MATERIAL SUPPLIED -
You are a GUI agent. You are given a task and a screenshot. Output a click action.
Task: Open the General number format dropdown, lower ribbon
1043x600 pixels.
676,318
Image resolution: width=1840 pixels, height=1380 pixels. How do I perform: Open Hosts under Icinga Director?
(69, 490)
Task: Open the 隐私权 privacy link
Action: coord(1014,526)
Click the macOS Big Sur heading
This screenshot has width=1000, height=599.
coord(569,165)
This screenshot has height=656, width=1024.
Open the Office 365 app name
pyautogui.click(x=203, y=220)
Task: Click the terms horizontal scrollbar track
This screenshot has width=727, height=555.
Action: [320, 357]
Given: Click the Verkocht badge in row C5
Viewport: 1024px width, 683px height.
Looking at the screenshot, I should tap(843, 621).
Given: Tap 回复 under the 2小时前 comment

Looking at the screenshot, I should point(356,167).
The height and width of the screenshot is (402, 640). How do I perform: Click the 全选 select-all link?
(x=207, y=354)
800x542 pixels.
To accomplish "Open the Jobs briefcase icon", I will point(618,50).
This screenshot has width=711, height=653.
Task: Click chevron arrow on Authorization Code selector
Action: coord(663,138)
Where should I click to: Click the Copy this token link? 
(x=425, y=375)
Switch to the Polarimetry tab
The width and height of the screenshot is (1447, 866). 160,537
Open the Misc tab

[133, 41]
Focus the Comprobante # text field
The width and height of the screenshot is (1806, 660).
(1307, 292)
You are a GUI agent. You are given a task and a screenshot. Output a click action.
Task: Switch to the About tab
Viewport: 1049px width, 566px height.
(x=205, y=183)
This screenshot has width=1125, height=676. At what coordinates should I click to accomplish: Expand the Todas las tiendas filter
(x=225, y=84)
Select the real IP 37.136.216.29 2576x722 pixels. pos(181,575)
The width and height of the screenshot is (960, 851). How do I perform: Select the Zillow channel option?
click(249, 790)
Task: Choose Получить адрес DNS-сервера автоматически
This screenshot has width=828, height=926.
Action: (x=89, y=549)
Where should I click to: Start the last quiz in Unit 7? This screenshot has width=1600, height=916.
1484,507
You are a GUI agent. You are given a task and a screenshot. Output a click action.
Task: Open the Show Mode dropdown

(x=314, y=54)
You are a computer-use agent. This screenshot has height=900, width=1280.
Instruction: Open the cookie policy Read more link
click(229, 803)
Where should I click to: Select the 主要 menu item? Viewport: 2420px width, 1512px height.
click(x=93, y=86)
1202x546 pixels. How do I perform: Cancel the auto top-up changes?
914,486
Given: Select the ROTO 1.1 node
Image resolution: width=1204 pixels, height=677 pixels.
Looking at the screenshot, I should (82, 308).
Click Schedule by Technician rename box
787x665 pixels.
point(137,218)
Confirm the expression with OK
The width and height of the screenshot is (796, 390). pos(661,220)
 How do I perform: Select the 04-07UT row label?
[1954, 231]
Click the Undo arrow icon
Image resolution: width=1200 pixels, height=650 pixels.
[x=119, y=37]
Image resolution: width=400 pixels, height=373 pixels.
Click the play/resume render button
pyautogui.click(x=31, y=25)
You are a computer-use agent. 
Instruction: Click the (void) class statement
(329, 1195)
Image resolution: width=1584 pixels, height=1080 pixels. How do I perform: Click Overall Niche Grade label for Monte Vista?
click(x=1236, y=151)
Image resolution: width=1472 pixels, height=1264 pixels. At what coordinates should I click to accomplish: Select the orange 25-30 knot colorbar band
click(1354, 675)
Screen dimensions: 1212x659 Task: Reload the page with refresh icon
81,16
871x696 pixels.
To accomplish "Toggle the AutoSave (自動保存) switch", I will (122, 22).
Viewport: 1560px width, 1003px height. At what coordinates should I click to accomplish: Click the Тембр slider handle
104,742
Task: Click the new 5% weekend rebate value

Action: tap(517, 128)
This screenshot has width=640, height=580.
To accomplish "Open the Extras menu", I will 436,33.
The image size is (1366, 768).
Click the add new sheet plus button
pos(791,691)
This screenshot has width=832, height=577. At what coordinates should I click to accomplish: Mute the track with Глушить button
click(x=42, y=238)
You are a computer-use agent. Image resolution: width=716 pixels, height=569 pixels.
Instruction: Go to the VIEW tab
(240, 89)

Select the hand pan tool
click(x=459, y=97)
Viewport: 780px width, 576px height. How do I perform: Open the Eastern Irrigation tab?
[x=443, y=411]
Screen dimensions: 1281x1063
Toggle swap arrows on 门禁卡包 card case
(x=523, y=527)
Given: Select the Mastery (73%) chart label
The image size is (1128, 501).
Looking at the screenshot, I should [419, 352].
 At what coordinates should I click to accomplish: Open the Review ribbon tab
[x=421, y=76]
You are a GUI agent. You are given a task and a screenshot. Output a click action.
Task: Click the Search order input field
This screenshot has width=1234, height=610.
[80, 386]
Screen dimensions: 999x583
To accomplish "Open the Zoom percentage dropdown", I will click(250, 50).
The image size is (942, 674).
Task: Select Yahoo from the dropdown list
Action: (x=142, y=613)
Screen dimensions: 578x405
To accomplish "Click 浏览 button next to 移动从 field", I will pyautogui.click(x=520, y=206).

AIM OF THE TASK - Reproduce every one of the records above verbatim, line for line.

RESPONSE TO THE TASK -
You are a GUI agent. You are given a task and a screenshot. Output a click action.
Task: Open the General number format dropdown, lower ribbon
1043x600 pixels.
676,318
Image resolution: width=1840 pixels, height=1380 pixels. How do I perform: Open Hosts under Icinga Director?
(69, 490)
Task: Open the 隐私权 privacy link
Action: coord(1014,526)
Click the macOS Big Sur heading
This screenshot has width=1000, height=599.
coord(569,165)
This screenshot has height=656, width=1024.
Open the Office 365 app name
pyautogui.click(x=203, y=220)
Task: Click the terms horizontal scrollbar track
This screenshot has width=727, height=555.
Action: [320, 357]
Given: Click the Verkocht badge in row C5
Viewport: 1024px width, 683px height.
Looking at the screenshot, I should tap(843, 621).
Given: Tap 回复 under the 2小时前 comment

Looking at the screenshot, I should point(356,167).
The height and width of the screenshot is (402, 640). How do I perform: Click the 全选 select-all link?
(x=207, y=354)
800x542 pixels.
To accomplish "Open the Jobs briefcase icon", I will point(618,50).
This screenshot has width=711, height=653.
Task: Click chevron arrow on Authorization Code selector
Action: coord(663,138)
Where should I click to: Click the Copy this token link? 
(x=425, y=375)
Switch to the Polarimetry tab
The width and height of the screenshot is (1447, 866). 160,537
Open the Misc tab

[133, 41]
Focus the Comprobante # text field
The width and height of the screenshot is (1806, 660).
(1307, 292)
You are a GUI agent. You are given a task and a screenshot. Output a click action.
Task: Switch to the About tab
Viewport: 1049px width, 566px height.
(x=205, y=183)
This screenshot has width=1125, height=676. At what coordinates should I click to accomplish: Expand the Todas las tiendas filter
(x=225, y=84)
Select the real IP 37.136.216.29 2576x722 pixels. pos(181,575)
The width and height of the screenshot is (960, 851). How do I perform: Select the Zillow channel option?
click(249, 790)
Task: Choose Получить адрес DNS-сервера автоматически
This screenshot has width=828, height=926.
Action: (x=89, y=549)
Where should I click to: Start the last quiz in Unit 7? This screenshot has width=1600, height=916.
1484,507
You are a GUI agent. You are given a task and a screenshot. Output a click action.
Task: Open the Show Mode dropdown

(x=314, y=54)
You are a computer-use agent. This screenshot has height=900, width=1280.
Instruction: Open the cookie policy Read more link
click(229, 803)
Where should I click to: Select the 主要 menu item? Viewport: 2420px width, 1512px height.
click(x=93, y=86)
1202x546 pixels. How do I perform: Cancel the auto top-up changes?
914,486
Given: Select the ROTO 1.1 node
Image resolution: width=1204 pixels, height=677 pixels.
Looking at the screenshot, I should (82, 308).
Click Schedule by Technician rename box
787x665 pixels.
point(137,218)
Confirm the expression with OK
The width and height of the screenshot is (796, 390). pos(661,220)
 How do I perform: Select the 04-07UT row label?
[1954, 231]
Click the Undo arrow icon
Image resolution: width=1200 pixels, height=650 pixels.
[x=119, y=37]
Image resolution: width=400 pixels, height=373 pixels.
Click the play/resume render button
pyautogui.click(x=31, y=25)
You are a computer-use agent. 
Instruction: Click the (void) class statement
(329, 1195)
Image resolution: width=1584 pixels, height=1080 pixels. How do I perform: Click Overall Niche Grade label for Monte Vista?
click(x=1236, y=151)
Image resolution: width=1472 pixels, height=1264 pixels. At what coordinates should I click to accomplish: Select the orange 25-30 knot colorbar band
click(1354, 675)
Screen dimensions: 1212x659 Task: Reload the page with refresh icon
81,16
871x696 pixels.
To accomplish "Toggle the AutoSave (自動保存) switch", I will (122, 22).
Viewport: 1560px width, 1003px height. At what coordinates should I click to accomplish: Click the Тембр slider handle
104,742
Task: Click the new 5% weekend rebate value

Action: tap(517, 128)
This screenshot has width=640, height=580.
To accomplish "Open the Extras menu", I will 436,33.
The image size is (1366, 768).
Click the add new sheet plus button
pos(791,691)
This screenshot has width=832, height=577. At what coordinates should I click to accomplish: Mute the track with Глушить button
click(x=42, y=238)
You are a computer-use agent. Image resolution: width=716 pixels, height=569 pixels.
Instruction: Go to the VIEW tab
(240, 89)

Select the hand pan tool
click(x=459, y=97)
Viewport: 780px width, 576px height. How do I perform: Open the Eastern Irrigation tab?
[x=443, y=411]
Screen dimensions: 1281x1063
Toggle swap arrows on 门禁卡包 card case
(x=523, y=527)
Given: Select the Mastery (73%) chart label
The image size is (1128, 501).
Looking at the screenshot, I should [419, 352].
 At what coordinates should I click to accomplish: Open the Review ribbon tab
[x=421, y=76]
You are a GUI agent. You are given a task and a screenshot. Output a click action.
Task: Click the Search order input field
This screenshot has width=1234, height=610.
[80, 386]
Screen dimensions: 999x583
To accomplish "Open the Zoom percentage dropdown", I will click(250, 50).
The image size is (942, 674).
Task: Select Yahoo from the dropdown list
Action: (x=142, y=613)
Screen dimensions: 578x405
To accomplish "Click 浏览 button next to 移动从 field", I will pyautogui.click(x=520, y=206).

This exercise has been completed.